Problem details: Copy the rows below, starting at the line with "Select the Placeholder" and ending at the line with "Open Pre-installation summary", and replace "Employee List" with "Staff Directory". Leave everything else as it is.

START Exercise inputs

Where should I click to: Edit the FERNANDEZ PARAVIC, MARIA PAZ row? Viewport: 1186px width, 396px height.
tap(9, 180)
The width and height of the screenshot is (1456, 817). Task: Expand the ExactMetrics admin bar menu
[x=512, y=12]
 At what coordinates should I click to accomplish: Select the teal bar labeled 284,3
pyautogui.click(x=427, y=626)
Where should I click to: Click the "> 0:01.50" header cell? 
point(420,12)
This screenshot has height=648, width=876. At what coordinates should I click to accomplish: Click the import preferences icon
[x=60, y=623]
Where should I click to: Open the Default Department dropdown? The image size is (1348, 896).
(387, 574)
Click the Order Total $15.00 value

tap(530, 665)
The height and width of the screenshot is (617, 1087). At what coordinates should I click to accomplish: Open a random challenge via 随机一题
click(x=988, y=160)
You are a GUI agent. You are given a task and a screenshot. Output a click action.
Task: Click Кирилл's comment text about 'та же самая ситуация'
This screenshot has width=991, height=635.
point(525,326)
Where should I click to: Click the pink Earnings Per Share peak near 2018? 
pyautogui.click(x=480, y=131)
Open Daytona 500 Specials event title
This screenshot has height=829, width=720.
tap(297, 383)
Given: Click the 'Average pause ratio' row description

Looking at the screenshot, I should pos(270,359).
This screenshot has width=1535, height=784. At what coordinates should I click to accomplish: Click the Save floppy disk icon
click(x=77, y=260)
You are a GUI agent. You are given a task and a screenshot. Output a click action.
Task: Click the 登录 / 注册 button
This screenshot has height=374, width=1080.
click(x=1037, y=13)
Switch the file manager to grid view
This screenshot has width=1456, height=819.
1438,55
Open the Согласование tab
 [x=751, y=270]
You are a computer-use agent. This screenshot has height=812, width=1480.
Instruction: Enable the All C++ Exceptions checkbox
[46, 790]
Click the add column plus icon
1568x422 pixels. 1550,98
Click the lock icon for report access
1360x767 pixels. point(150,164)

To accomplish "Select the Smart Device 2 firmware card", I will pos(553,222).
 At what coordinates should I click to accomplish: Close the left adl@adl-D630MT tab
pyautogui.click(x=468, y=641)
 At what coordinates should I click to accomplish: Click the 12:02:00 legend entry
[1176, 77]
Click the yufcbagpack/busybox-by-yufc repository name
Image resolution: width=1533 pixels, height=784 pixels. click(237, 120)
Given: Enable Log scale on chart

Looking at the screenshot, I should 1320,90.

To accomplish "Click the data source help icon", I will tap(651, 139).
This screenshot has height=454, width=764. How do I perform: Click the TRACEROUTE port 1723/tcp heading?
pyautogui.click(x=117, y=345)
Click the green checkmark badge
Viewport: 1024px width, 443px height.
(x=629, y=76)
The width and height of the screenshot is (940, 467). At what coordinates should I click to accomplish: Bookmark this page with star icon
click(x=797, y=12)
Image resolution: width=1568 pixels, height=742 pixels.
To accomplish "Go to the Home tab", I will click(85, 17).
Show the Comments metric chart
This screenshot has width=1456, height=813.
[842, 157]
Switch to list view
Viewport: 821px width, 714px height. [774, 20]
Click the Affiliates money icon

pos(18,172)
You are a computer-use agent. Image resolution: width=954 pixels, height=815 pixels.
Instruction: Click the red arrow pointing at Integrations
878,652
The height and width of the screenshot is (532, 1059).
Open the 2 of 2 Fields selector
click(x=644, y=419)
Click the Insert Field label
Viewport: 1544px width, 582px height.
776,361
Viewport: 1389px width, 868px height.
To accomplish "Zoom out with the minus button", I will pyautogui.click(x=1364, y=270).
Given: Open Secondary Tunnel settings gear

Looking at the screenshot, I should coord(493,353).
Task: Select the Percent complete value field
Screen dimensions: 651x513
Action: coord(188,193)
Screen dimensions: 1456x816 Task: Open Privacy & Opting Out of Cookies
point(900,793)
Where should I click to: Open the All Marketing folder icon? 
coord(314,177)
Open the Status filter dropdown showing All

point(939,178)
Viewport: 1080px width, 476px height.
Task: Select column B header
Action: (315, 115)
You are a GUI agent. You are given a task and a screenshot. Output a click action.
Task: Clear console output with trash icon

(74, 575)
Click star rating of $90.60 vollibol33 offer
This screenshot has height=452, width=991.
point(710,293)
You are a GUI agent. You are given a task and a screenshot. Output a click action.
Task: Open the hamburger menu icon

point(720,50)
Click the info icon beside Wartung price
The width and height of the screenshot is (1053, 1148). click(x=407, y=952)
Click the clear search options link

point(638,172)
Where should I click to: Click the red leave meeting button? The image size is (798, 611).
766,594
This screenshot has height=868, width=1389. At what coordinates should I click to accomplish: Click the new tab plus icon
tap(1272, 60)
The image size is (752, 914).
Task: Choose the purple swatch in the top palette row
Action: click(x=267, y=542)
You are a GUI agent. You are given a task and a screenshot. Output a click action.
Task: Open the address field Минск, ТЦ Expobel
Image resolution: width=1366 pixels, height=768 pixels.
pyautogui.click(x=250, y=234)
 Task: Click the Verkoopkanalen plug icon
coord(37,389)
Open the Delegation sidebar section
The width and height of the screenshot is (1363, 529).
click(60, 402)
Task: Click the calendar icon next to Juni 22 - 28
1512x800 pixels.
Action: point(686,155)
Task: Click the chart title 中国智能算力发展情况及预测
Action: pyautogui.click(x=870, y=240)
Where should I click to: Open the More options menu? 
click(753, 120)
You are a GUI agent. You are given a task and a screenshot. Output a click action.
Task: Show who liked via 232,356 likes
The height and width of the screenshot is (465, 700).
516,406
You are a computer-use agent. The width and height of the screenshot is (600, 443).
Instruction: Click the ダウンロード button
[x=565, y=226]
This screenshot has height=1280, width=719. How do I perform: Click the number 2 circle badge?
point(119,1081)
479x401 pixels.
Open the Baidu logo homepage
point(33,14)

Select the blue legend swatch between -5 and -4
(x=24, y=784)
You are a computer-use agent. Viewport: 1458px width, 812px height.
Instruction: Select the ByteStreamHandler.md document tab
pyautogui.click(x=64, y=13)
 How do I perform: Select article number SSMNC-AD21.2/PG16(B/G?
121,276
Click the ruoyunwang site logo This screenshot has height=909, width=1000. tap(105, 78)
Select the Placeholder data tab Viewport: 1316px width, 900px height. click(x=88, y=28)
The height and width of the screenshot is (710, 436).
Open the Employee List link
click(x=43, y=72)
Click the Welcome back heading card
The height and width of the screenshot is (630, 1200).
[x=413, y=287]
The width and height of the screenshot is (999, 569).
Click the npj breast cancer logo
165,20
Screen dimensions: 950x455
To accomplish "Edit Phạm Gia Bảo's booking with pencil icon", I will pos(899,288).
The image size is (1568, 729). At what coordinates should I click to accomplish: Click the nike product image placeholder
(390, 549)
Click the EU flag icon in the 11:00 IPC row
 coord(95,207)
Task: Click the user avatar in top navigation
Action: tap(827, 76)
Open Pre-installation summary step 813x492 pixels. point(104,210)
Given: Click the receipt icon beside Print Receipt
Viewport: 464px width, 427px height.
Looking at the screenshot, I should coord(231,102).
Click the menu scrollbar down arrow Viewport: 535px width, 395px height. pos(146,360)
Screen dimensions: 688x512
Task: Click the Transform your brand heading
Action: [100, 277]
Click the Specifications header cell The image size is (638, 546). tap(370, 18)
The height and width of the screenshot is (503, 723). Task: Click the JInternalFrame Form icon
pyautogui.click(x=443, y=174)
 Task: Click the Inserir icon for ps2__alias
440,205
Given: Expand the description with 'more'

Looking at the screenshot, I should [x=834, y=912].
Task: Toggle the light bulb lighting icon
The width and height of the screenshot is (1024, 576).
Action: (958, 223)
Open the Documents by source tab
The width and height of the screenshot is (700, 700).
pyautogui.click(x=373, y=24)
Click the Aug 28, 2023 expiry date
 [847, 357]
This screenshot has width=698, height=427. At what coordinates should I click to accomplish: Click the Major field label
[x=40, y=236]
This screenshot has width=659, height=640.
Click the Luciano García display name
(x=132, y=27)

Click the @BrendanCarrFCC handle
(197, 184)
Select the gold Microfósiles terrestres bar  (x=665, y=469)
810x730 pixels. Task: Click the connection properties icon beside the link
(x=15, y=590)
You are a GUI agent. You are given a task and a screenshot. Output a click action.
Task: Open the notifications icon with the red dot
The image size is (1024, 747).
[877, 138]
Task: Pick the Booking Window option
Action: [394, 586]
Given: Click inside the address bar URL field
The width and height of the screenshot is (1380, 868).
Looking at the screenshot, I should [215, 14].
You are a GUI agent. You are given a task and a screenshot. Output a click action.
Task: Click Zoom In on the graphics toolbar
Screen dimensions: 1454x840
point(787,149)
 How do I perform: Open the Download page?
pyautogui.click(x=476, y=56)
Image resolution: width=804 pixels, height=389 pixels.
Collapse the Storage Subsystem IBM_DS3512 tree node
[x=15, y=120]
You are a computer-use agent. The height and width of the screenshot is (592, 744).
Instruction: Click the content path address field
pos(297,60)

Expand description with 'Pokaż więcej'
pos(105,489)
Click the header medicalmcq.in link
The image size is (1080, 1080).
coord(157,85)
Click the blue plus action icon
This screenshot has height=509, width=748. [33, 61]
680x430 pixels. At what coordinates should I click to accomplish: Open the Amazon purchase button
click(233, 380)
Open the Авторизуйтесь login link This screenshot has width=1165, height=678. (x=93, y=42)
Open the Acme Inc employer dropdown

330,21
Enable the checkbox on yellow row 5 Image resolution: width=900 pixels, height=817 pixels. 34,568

END Exercise inputs

Result:
Select the Placeholder data tab Viewport: 1316px width, 900px height. click(x=88, y=28)
The height and width of the screenshot is (710, 436).
Open the Staff Directory link
click(x=43, y=72)
Click the Welcome back heading card
The height and width of the screenshot is (630, 1200).
[x=413, y=287]
The width and height of the screenshot is (999, 569).
Click the npj breast cancer logo
165,20
Screen dimensions: 950x455
To accomplish "Edit Phạm Gia Bảo's booking with pencil icon", I will pos(899,288).
The image size is (1568, 729). At what coordinates should I click to accomplish: Click the nike product image placeholder
(390, 549)
Click the EU flag icon in the 11:00 IPC row
 coord(95,207)
Task: Click the user avatar in top navigation
Action: tap(827, 76)
Open Pre-installation summary step 813x492 pixels. point(104,210)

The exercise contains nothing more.